Rumo ao amor e aos instantes que procedem.
 
Agora, um segundo a mais.
 
beijos, muitos.

2 comentários:

nina disse...

Ainda estou aqui me recuperando da bela surpresa que encheu o restinho do meu dia de mais amor e alegria (e poesia também).
Assumo que quando vi a carta e o presente, corri logo para ler a carta e deixei o presente pra depois. Caramba, não tenho como descrever como gosto de ler o que você escreve quando fala de sentimentos. É lindo por demais! Acho até que quero ser tua amiga de cartas agora, que nem antigamente. : )
Conseguisse descrever de uma forma tão bonita tudo o que a gente já viveu, sentiu , passou..me deixou com um gostinho de saudade e alegria. é, alegria de ver que, como você mesma falou, conseguimos conduzir nossas chatices e chateações de uma forma tão mais madura, compreendendo que somos humanas e que relações humanas tem dessas coisas. Não gostamos do que vemos na gente e/ou no outro e isso nos desnorteia e desestabiliza a gente e nossas relações. Acho que você fez uma bela leitura do que vivemos e continuamos a viver.
Mas, bom, não quero mais falar da gente porque qualquer coisa que eu venha escrever vai ser boba comparado ao que você disse ali naquela folha tão sabiamente.
Quero aproveitar para dizer o quanto te acho talentosa. Você tem uma criatividade sensível sabe? Ou seria criatividade e sensibilidade, assim separadas? e juntas ficam lindas. Sou sua fã, já disse e repito. Ainda pego me perguntando porque você não escreve um livro. Seria a minha Viviane Mosé..só que mais limpa, mas clara..o que me faz admirar ainda mais.
Não perde isso. é demais!


Há, e como não podia deixar de ser, depois da emoção passada, fui correndo abrir meu lindo embrulhinho de poá (não é assim que chamam as bolinhas? ehehe)..
Achei lindo o colar! Muito, muito. Parece que adivinhasse..estava comentando um dia desses com mainha como queria uma corrente longa com uma espécie de mandala pendurada..já que perdi meus dois que tinha. Gostei muito mesmo.
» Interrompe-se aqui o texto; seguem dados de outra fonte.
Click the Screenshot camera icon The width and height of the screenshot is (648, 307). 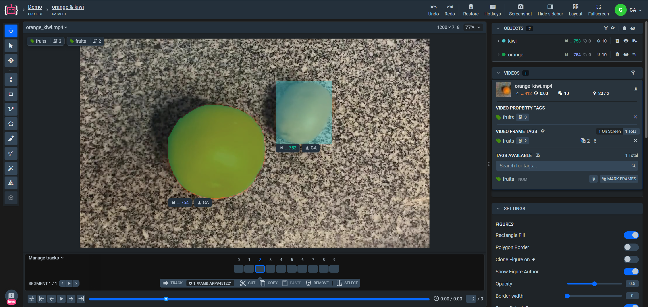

Obrigada de coração pelo que me você fez sentir hoje. E pelo que me faz sentir sempre que te leio.


beijo cheio de amor.


nina!

Anette Alencar disse...

é amor,né? Ninguém disse que amar era fácil.

Olha, amanhã você vai fazer uma falta danada na minha festinha... Até Leo vem! Ah, acredita que ele tá pra morar com um amigão do igor que tava precisando de alguém pra dividir ap? A vida é a arte do encontro mesmo... E a gente só faz unir amor e laços. Te espero para o próximo abraço!